PROBLEM STATEMENT: Write out exactly the lines from the start of the entries through the one that contains "is (449, 798).", including both.

SOURCE DATA:
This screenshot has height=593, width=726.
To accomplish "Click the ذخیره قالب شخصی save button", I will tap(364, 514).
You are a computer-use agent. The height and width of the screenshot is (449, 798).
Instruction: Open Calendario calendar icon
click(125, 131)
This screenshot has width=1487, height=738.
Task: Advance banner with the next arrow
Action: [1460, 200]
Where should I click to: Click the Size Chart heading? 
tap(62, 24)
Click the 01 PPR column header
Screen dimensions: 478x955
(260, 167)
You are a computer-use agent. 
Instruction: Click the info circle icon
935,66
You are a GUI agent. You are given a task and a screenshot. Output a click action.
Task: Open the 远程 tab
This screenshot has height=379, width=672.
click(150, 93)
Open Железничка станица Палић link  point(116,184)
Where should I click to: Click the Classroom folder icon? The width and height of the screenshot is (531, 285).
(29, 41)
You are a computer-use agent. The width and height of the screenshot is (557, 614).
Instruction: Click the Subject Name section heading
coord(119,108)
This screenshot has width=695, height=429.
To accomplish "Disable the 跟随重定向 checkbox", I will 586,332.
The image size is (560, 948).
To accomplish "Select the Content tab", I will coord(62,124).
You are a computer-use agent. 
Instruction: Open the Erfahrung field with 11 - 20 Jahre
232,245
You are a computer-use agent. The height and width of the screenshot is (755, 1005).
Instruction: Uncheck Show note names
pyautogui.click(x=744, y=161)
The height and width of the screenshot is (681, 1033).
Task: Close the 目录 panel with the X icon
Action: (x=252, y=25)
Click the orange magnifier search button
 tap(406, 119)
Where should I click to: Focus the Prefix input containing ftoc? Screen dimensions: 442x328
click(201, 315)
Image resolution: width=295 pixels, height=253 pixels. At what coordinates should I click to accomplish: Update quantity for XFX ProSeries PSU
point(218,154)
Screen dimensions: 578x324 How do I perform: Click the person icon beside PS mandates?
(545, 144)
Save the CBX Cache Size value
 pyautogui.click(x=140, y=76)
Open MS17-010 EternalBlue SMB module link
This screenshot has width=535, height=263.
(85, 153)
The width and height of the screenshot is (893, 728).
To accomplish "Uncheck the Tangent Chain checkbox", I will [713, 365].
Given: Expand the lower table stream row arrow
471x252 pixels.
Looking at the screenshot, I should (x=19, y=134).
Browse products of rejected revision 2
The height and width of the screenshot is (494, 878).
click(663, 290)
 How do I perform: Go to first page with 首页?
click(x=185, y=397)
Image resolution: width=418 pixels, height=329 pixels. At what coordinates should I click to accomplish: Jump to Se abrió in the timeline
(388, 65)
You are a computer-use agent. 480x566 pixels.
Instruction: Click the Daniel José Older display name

EXPECTED ANSWER:
This screenshot has height=593, width=726.
To accomplish "Click the ذخیره قالب شخصی save button", I will tap(364, 514).
You are a computer-use agent. The height and width of the screenshot is (449, 798).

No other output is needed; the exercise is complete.